◆ **TO DO**
Transcribe exactly everything in the data below from the line containing "Click the 'Create a message' Matrix node" down to the line containing "Viewport: 741px width, 417px height.", both lines included and nothing further.

%%

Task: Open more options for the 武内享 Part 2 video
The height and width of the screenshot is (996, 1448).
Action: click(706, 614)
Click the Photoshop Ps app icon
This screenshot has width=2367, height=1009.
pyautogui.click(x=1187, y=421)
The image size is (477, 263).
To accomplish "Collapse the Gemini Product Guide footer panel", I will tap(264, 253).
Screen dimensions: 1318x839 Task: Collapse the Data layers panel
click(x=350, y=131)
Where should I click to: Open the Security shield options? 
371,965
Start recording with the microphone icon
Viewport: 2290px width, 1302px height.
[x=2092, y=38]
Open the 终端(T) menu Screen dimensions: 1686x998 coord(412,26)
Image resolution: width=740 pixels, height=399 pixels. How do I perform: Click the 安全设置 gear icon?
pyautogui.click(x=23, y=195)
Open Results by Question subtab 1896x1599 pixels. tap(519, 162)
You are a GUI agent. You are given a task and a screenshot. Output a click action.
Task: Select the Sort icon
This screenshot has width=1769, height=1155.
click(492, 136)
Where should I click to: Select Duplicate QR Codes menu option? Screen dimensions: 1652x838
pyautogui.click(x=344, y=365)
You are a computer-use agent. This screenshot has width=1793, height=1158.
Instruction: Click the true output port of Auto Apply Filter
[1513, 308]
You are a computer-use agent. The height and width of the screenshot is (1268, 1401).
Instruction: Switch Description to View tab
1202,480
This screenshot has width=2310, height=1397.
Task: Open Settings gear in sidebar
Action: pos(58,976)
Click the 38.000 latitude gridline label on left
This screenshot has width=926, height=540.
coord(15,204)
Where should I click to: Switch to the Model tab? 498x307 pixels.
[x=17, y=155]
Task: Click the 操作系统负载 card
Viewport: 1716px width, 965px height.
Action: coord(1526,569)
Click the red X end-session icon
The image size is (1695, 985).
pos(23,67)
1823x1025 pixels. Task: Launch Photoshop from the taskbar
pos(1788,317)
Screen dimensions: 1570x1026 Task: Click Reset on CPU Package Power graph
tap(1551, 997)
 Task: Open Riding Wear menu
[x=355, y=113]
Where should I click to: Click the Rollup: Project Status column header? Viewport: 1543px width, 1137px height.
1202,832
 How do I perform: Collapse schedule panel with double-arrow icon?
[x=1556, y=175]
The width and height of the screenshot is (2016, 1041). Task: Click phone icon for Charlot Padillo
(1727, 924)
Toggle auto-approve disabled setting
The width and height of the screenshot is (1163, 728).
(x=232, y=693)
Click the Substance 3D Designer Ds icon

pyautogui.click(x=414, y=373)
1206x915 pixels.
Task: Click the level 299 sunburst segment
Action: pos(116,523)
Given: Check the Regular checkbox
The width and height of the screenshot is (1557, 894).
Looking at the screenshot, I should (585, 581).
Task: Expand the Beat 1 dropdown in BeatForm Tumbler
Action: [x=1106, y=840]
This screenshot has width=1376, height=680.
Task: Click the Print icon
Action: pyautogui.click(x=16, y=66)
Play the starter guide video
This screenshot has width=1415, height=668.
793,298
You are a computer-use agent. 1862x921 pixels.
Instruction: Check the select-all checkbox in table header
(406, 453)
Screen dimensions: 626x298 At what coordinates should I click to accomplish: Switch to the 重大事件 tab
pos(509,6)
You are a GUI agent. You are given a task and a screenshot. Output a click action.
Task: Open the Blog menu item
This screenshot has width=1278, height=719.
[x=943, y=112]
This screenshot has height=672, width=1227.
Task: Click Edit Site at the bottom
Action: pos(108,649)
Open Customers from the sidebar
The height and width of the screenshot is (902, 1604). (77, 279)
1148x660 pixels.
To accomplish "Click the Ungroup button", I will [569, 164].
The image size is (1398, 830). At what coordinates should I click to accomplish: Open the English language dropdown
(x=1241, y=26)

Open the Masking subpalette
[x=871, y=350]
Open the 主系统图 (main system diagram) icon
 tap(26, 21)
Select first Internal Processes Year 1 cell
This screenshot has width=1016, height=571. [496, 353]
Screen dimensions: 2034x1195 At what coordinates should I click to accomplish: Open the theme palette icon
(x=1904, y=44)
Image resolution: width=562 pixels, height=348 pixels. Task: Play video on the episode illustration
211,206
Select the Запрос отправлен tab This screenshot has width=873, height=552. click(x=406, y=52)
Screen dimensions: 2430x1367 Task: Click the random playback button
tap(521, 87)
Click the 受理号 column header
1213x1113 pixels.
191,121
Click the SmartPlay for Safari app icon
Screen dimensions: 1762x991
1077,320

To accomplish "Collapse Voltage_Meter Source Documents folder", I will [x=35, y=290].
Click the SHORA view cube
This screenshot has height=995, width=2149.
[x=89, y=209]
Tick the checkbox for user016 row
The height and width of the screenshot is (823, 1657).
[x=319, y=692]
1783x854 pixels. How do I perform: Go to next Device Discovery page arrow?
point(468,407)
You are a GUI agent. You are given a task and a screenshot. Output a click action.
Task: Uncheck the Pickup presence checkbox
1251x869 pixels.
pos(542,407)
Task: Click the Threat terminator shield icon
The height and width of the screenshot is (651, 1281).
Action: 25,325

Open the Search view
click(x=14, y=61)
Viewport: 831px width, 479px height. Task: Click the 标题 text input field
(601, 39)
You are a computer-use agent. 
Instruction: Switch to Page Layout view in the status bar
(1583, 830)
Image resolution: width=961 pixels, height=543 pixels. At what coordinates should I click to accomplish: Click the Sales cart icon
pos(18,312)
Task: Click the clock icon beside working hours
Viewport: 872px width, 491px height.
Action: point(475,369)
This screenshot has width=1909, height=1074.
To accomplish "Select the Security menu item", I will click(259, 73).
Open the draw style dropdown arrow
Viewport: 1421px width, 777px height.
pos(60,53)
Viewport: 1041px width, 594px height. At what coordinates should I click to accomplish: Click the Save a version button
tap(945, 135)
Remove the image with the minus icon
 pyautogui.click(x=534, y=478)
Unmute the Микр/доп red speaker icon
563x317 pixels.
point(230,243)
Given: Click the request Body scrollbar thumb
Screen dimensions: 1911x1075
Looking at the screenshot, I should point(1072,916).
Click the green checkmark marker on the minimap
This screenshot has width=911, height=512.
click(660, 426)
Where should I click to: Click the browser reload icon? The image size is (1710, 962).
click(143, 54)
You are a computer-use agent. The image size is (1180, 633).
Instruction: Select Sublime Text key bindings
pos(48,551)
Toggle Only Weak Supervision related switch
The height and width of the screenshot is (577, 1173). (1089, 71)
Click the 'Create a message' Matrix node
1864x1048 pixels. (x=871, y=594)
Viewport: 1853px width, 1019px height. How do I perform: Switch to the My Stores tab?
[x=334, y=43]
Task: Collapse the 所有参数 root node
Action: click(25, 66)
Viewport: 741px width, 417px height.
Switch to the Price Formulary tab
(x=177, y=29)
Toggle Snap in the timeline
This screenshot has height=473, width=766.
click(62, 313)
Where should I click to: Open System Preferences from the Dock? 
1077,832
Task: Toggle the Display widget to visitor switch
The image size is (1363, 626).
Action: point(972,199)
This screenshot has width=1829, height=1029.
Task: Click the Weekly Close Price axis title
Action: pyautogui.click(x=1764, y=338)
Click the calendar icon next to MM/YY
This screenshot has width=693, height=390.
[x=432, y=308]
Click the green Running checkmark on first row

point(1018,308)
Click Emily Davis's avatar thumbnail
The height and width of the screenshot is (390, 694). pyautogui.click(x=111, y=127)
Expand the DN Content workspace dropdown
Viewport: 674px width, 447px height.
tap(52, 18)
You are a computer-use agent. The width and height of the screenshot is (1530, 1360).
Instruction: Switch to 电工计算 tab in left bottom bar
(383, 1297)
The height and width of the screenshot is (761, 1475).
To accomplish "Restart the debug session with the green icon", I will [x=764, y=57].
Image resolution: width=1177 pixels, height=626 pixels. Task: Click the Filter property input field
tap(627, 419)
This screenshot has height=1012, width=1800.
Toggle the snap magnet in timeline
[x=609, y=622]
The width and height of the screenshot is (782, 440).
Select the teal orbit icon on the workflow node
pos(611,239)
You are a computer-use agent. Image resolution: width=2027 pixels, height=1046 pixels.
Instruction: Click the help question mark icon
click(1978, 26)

%%

◆ **RESULT**
Click the 'Create a message' Matrix node
1864x1048 pixels. (x=871, y=594)
Viewport: 1853px width, 1019px height. How do I perform: Switch to the My Stores tab?
[x=334, y=43]
Task: Collapse the 所有参数 root node
Action: click(25, 66)
Viewport: 741px width, 417px height.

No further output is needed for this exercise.